_TASK DETAILS_: Leave the pictures out, and repeat exactly each line from the one that holds "1024x520 pixels. Task: Click" through the final line of the entries below.

(Screenshot grounding data)
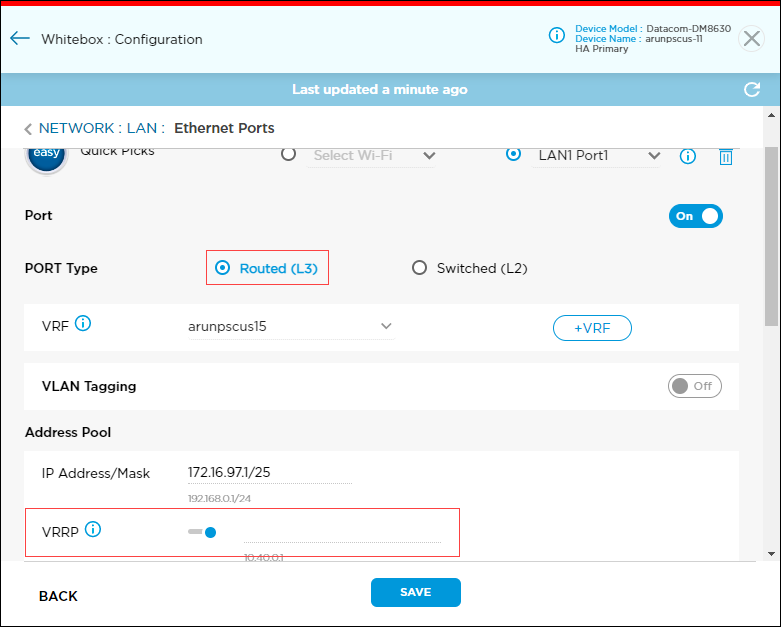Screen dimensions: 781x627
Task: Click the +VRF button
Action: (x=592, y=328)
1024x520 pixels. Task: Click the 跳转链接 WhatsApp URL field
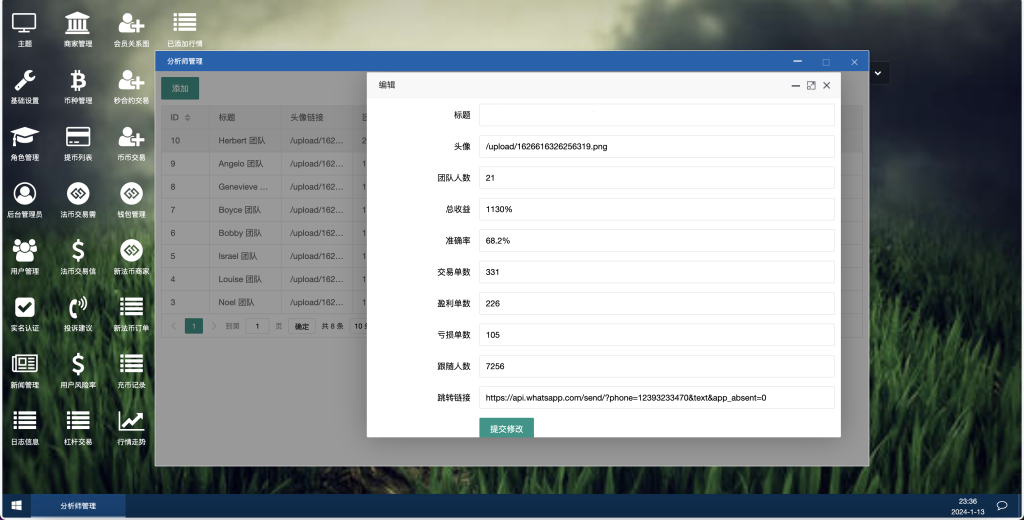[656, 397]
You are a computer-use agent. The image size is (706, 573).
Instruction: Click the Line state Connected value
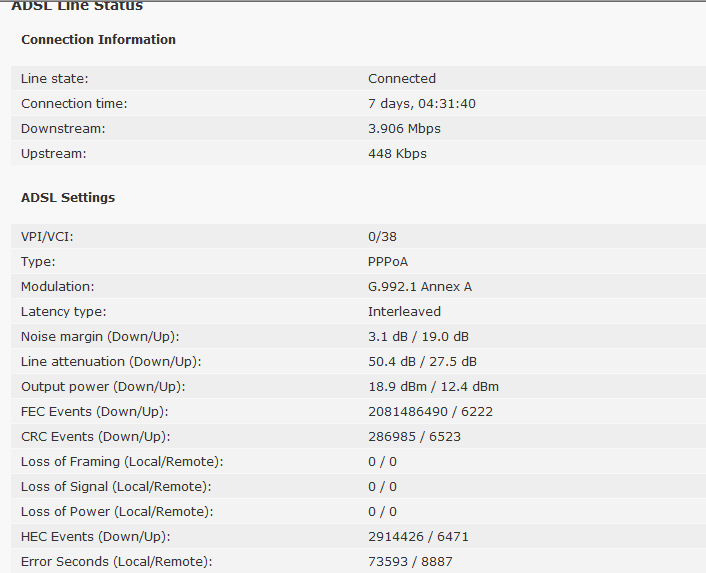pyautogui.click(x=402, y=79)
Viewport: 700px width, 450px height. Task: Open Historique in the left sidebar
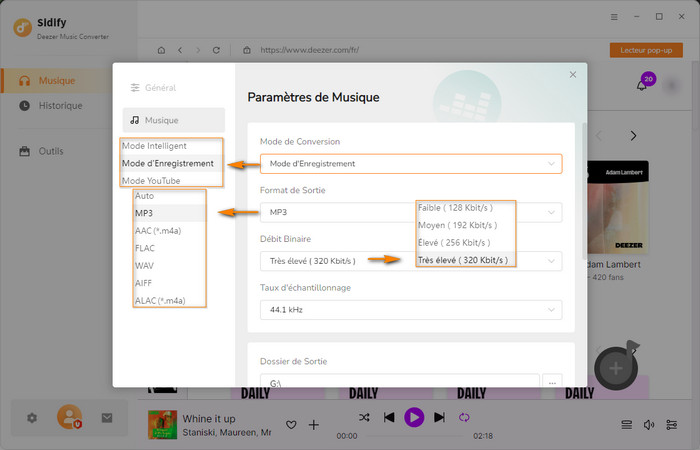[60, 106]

_RESULT OF THIS EXERCISE_:
1024x520 pixels. Task: Click the 跳转链接 WhatsApp URL field
[656, 397]
You are a computer-use agent. The image size is (706, 573).
Instruction: Click the Line state Connected value
pyautogui.click(x=402, y=79)
Viewport: 700px width, 450px height. Task: Open Historique in the left sidebar
[60, 106]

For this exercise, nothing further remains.